First we need to include LangChain dependencies to gain access to a text splitter that can read PDF files and implements a splitter with overlap.  Since I'll use the OpenAI text-embedding-ada-002 LLM to create embeddings, some OpenAI imports are added a well.

from langchain.embeddings.openai import OpenAIEmbeddings
from langchain.text_splitter import RecursiveCharacterTextSplitter
from langchain.document_loaders import PyPDFLoader
import openai

Create an OpenAI Embedding Object

Next we'll need an object to create embeddings given chunks of text. I'll use LangChain's OpenAIEmbeddings module, passing in my OpenAI Key for authentication.

embed = OpenAIEmbeddings(
    model = 'text-embedding-ada-002',
    openai_api_key= OPENAI_KEY)

Load the PDF Document

# Load a single document using LangChain's PDF Loader
loader = PyPDFLoader(file)
doc = loader.load()

Split the Document into Chunks

Next, we can use LangChain's recursive text splitter to create chunks of text that overlap by 150 characters.  

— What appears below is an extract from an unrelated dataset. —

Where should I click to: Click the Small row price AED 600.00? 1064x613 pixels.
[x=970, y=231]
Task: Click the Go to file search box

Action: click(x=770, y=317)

# split documents into text and embeddings
text_splitter = RecursiveCharacterTextSplitter(
   chunk_size=1000, 
   chunk_overlap=150
)

chunks = text_splitter.split_documents(document)

The variable chunks will be a list of text chunks that are no more than 1000 characters, and each chunk will include 150 characters of the chunks before and after it.  

Create Embedding Vectors

Next we extract a list of text from the chunks, and submit this list to OpenAI for embedding:

# Create an array of text to embed
context_array = []
for i, row in enumerate(chunks):
  context_array.append(row.page_content)

# Submit array to OpenAI, which will return a list of embeddings 
# calculated from the input array of text chunks
emb_vectors = embed.embed_documents(context_array) 

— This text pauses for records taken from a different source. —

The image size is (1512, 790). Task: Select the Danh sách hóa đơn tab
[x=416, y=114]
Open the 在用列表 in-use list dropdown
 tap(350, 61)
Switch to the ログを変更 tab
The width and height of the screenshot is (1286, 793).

At this point, we have an array of the original text chunks, and a corresponding array of embeddings.  We would finish indexing the documents by submitting the text and corresponding embeddings (vectors) to our vector database.

💡
The specifics of storing vectors in an vector database varies depending on the vector database technology used. For an example that expands on these techniques with a worked example using Pinecone to store and search embeddings, review this code example in GitHub.

Summary

Storing grounding data for Large Language Model search using Retrieval Augmented Generation is a common pattern and is one of the most economical approaches to leveraging LLMs in delivering conversational user interfaces.

When it's important for user prompts to be augmented with document data according to the underlying meaning of the user's prompt, storing grounding data in a vector database is a common approach.

A common middleware for implementing text extraction and vector embedding is LangChain, which hides many of the implementation details in an abstract SDK.